Let’s start with a landing page for all English vowels. A catch-all where you then navigate to the individual vowel sounds you might want to learn more about later.
This page will talk more generally about vowels as a whole category of sounds rather than the specifics. Again, vowel sounds may not be consistently represented by the same vowel letter. As a result, i will be careful with my wording to indicate vowel SOUND versus vowel LETTER.
This is already an issue I’ve raised with different consonants in English.
Well, English vowels can be worse with their inconsistencies.
In English, the written representation of vowels falls into A, E, I, O, U and sometimes Y.
6 letters. But, each vowel doesn’t always make the same sound.
For example:
So, it is still 100% important to LISTEN when you are practicing your English pronunciation for the sound more than you trust the spelling.
When talking about vowels, there are 3 features that people use to describe the pronunciation.
The main descriptors that vary between vowels are as follows:
tongue height (vertical dimension),
tongue backness (horizontal dimension)
and roundedness (lip articulation)
There are additional features as well such as nasality but these are the main 3 to focus on.

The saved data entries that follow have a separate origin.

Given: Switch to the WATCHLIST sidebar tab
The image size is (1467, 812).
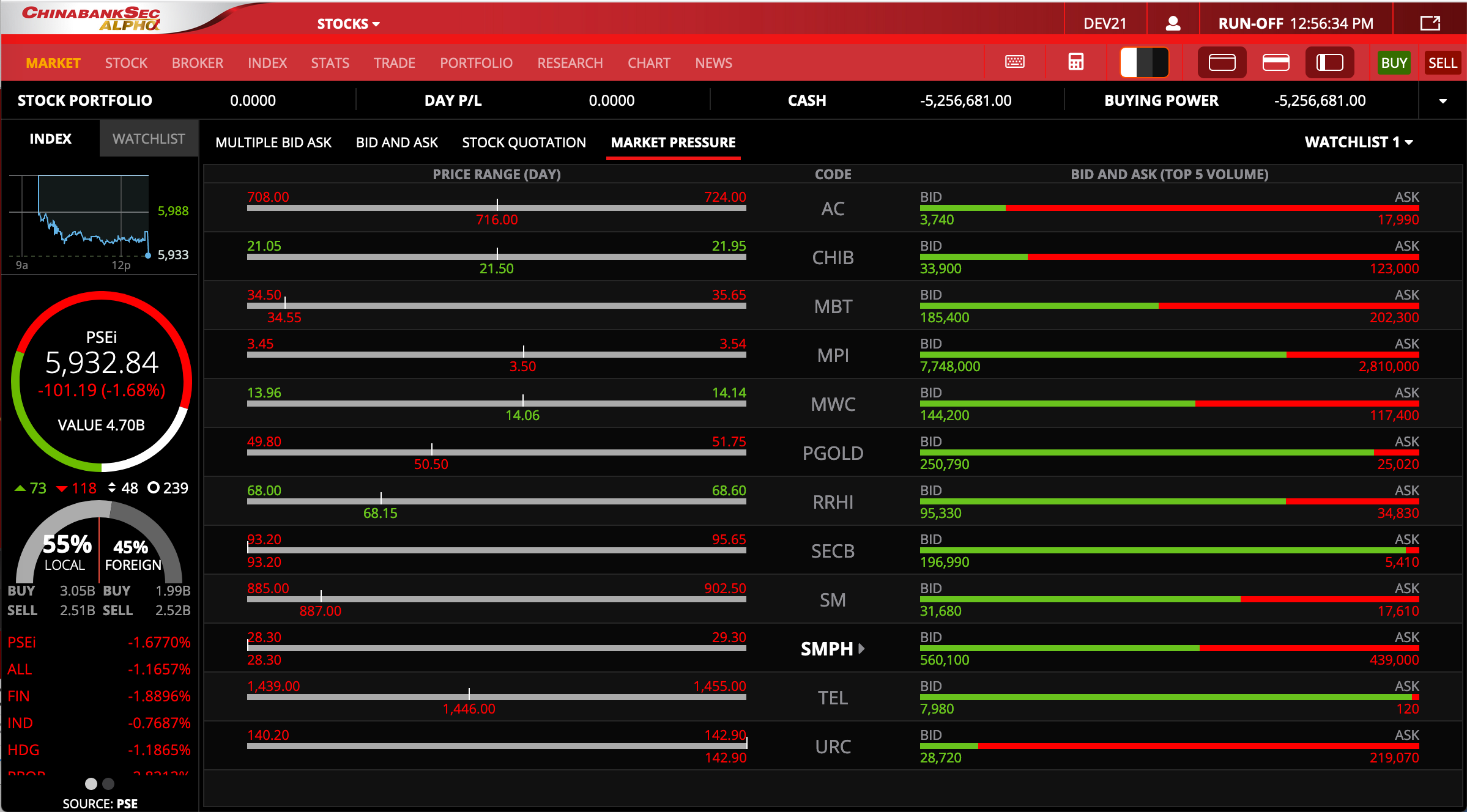Looking at the screenshot, I should (x=149, y=139).
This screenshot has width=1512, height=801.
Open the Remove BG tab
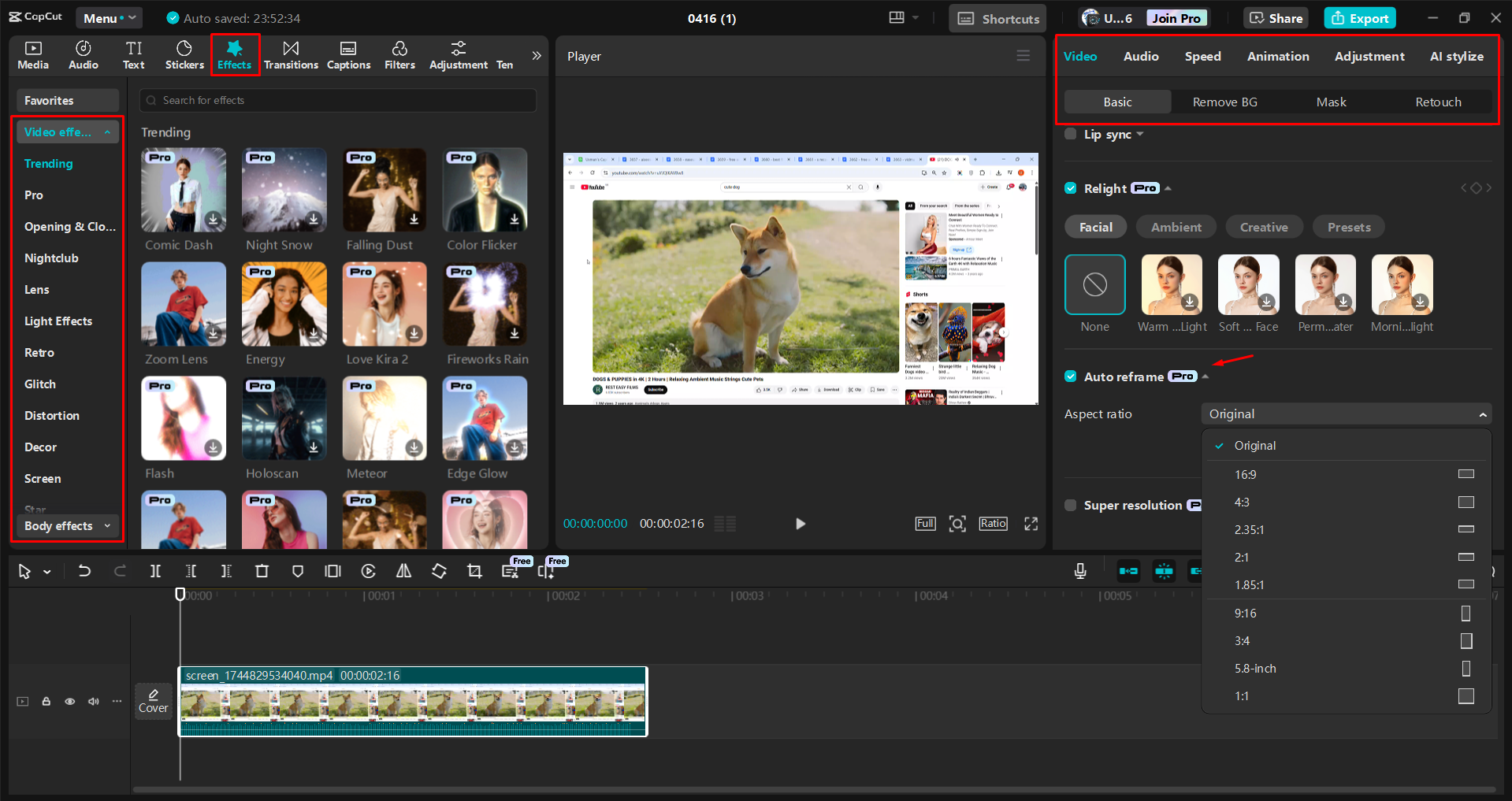click(x=1224, y=102)
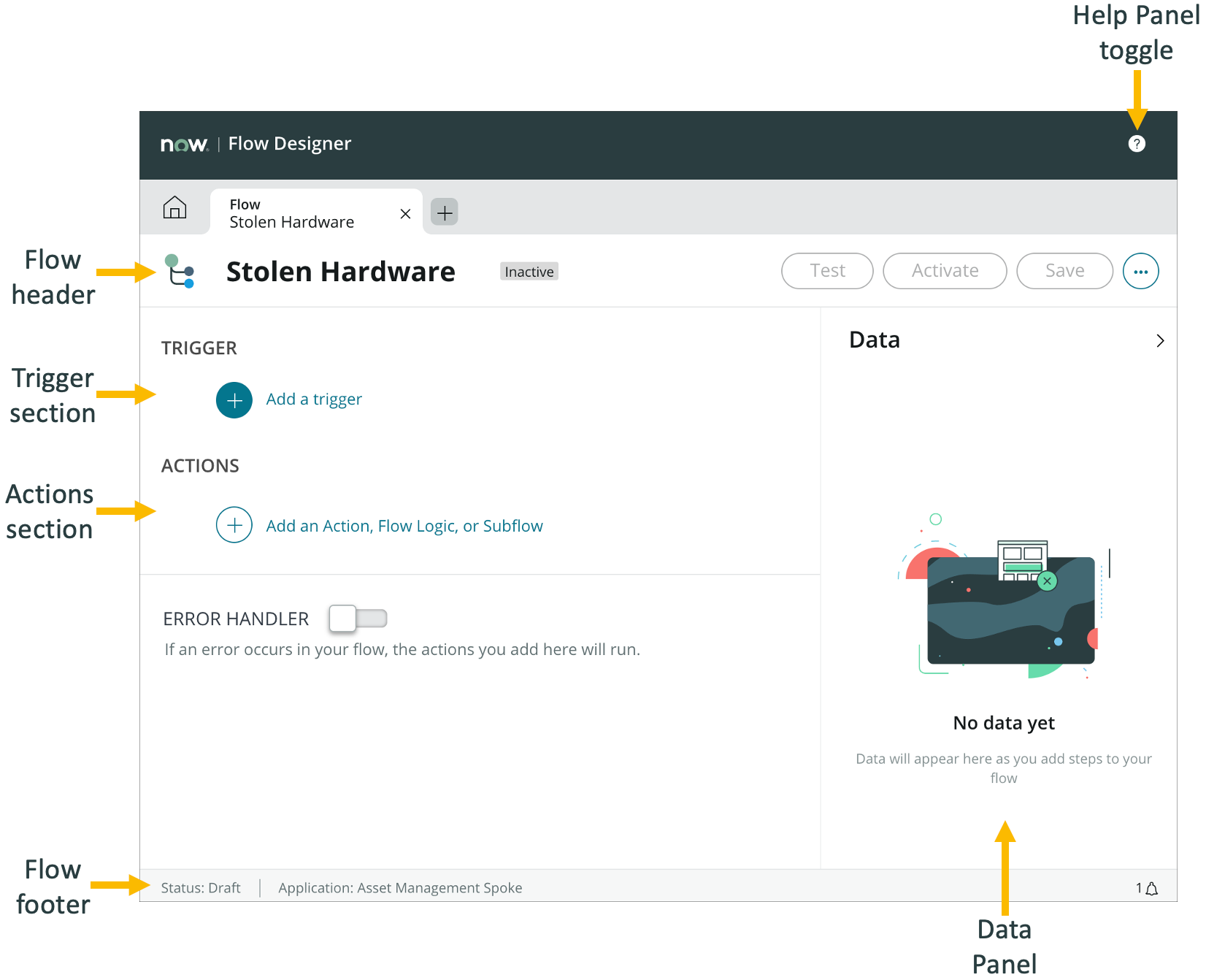Click the now logo in the banner
Image resolution: width=1206 pixels, height=980 pixels.
[x=184, y=143]
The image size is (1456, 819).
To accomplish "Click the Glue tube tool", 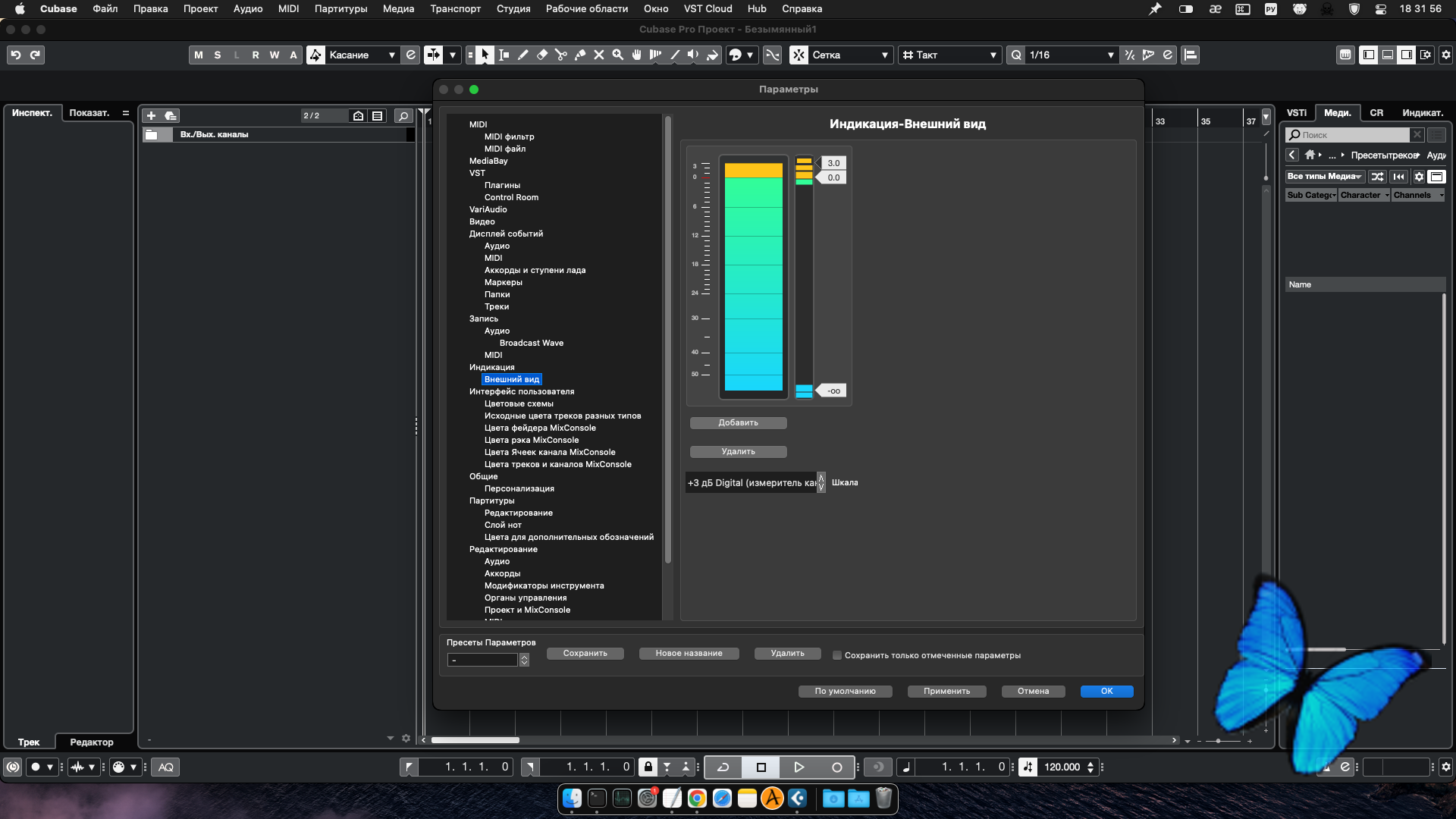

This conception of vowel articulation has been known to be inaccurate since 1928. So it 100% is not the greatest method or actually correct in all situations but it is a good starting point because of how abstract the concept is. Per Wikipedia, “Peter Ladefoged has said that "early phoneticians... thought they were describing the highest point of the tongue, but they were not. They were actually describing formant frequencies." Now, formants are based on measurable data that you can analyze on a graph, but become again, becomes an extremely arbitrary concept to your average person (See here for more information if you’re interested.)
So as a next best thing with no other better model, we're using the vowel quadrilateral. Just remember, it is not a direct mapping of tongue position and is an abstraction.